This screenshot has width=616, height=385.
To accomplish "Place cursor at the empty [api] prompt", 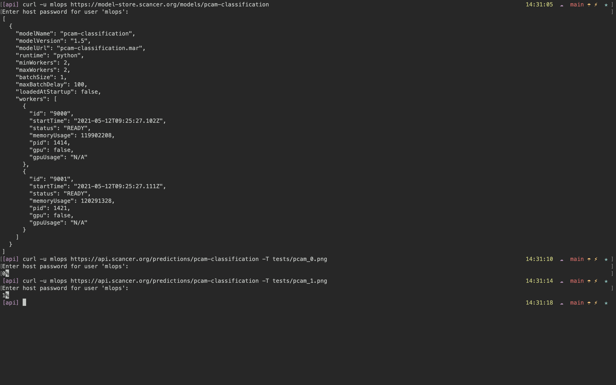I will point(24,303).
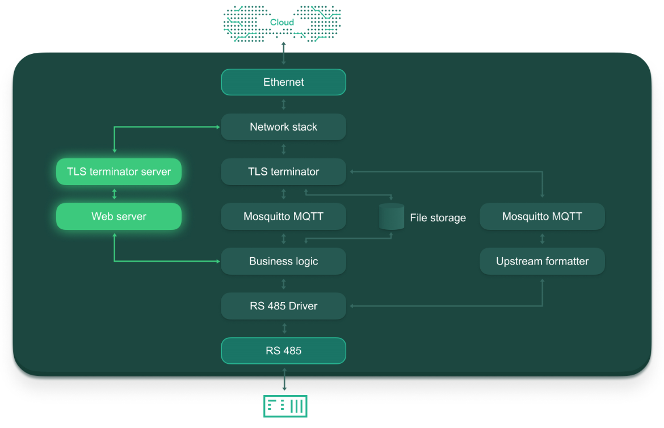Viewport: 664px width, 428px height.
Task: Select the central TLS terminator block
Action: pyautogui.click(x=283, y=172)
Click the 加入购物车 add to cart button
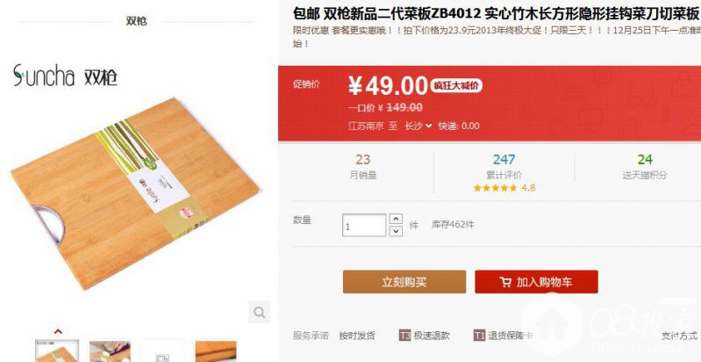Screen dimensions: 701x362 (x=536, y=282)
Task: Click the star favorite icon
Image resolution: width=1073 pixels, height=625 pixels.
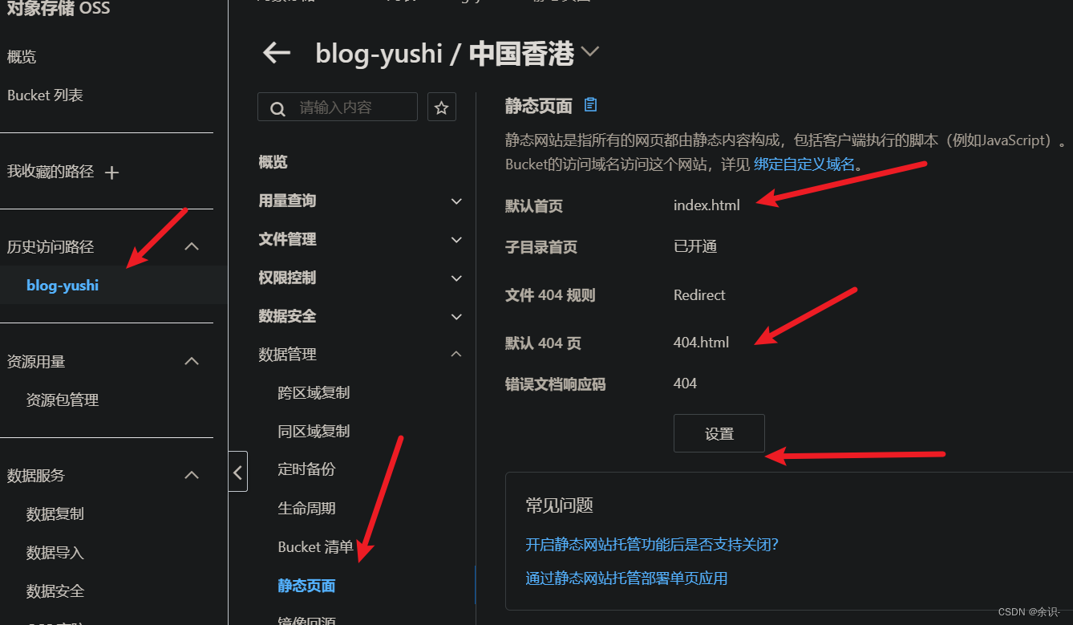Action: click(441, 108)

*WHAT TO DO*
Will you repeat the material above, but only from the line containing "Image resolution: width=1073" through its last line, exactly and without the pictures?

*REPLY TO THE EXERCISE*
Image resolution: width=1073 pixels, height=625 pixels.
Action: click(441, 108)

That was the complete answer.